Leonard joined the Gordon Memorial Sudan Mission of the Church Missionary Society (CMS) and left for Sudan in 1934. His first station was at Malek, on the banks of the River Nile where he served a sort of apprenticeship under the original pioneer missionary of the mission in Sudan, Archdeacon Shaw. He spent a time acting as headmaster in Nugent School Loka, but his main work was amongst the cattle keeping Dinka people. He worked at the mission stations at Akot, Gel River and Panekar, finally ending his time with the mission in Rumbek, where he saw the rapid changes as Sudan gained independence. As an ordained minister he had a central pastoral ministry, but was also very involved in education, and a certain amount of building. He was described as "one of these rare men who can be appointed to educational, eveangelistic or pioneer missionary work and generally combines the three together". He was made a Canon of Khartoum Cathedral in 1951. Leonard returned from leave in England in 1951 with a wife and when he left in 1958 had three sons.

From 1946-1955 Leonard was the field editor of the ‘Southern Sudan Mailbag’ which brought news, mostly in the form of letters, from members of the Gordon Memorial Sudan Mission.

==A Clergyman in England==
After returning to England from Sudan in 1958, Leonard spent a year in Limpsfield, Surrey working on manuscript of the Bible translated into the Dinka language. At the end of 1959 he took up the post of Vicar at St Faith's, Maidstone, a busy town centre church. After ten years there he moved to a country parish as Rector of St Mary's, Hardington Mandeville, near Yeovil, Somerset.

When he retired in 1976 Leonard returned with his family to his roots in Devon to Lympstone, just outside Exmouth where he was born. He died on 5 Feb 1978 at a mission conference at Lee Abbey, Lynton, North Devon.

==Family==
Leonard Sharland married Faith Streatfeild (1915–2002) in 1951 in her home town of Westerham Kent. She was also a missionary with the same mission in Sudan and came from an old Kentish family.
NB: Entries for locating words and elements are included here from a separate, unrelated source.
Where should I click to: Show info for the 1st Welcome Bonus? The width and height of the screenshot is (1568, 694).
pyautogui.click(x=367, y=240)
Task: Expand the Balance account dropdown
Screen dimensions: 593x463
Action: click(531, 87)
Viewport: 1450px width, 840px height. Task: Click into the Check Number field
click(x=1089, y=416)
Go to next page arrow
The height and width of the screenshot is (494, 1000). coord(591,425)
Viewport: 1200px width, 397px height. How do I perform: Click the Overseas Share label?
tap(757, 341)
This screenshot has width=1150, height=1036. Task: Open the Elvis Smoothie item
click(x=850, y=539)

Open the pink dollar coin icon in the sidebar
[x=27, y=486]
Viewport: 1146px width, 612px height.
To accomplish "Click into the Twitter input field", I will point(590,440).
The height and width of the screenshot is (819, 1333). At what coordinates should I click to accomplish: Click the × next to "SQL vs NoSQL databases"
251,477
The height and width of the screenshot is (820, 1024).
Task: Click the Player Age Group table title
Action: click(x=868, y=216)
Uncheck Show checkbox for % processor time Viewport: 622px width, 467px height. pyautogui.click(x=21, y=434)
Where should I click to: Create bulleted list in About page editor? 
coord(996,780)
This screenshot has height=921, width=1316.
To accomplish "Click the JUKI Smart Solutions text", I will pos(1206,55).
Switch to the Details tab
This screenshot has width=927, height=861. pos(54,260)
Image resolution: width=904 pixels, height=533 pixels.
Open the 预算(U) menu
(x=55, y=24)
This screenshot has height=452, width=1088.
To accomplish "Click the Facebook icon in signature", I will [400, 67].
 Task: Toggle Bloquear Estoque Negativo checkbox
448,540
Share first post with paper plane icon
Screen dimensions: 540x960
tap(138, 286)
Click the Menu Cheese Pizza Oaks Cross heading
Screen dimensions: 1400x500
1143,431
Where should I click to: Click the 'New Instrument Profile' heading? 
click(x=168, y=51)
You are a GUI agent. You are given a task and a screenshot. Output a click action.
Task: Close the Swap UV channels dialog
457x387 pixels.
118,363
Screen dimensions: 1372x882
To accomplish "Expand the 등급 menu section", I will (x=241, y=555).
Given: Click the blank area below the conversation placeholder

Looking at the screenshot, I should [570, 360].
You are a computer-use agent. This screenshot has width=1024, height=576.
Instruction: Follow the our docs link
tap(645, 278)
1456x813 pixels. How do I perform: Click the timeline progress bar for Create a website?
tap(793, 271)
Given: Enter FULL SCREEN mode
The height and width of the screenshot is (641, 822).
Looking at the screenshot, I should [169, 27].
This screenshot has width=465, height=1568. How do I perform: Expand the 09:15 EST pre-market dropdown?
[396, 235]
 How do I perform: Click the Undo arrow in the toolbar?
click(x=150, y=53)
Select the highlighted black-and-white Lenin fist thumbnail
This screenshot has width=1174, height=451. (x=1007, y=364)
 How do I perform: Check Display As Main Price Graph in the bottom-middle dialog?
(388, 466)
Two of her aunts had also been missionaries in Uganda and China.

Leonard and Faith had four sons, Peter (born 1952), Roger (born 1953), Andrew (born 1956) and David (born 1959). Two of the sons, Roger and David, and his grandson Emmanuel have been missionaries in Sudan.

His eldest son Colonel Peter Roland Sharland, late of The Light Infantry, was awarded the Commander of the Order of the British Empire (CBE) in The New Year Honours 2006.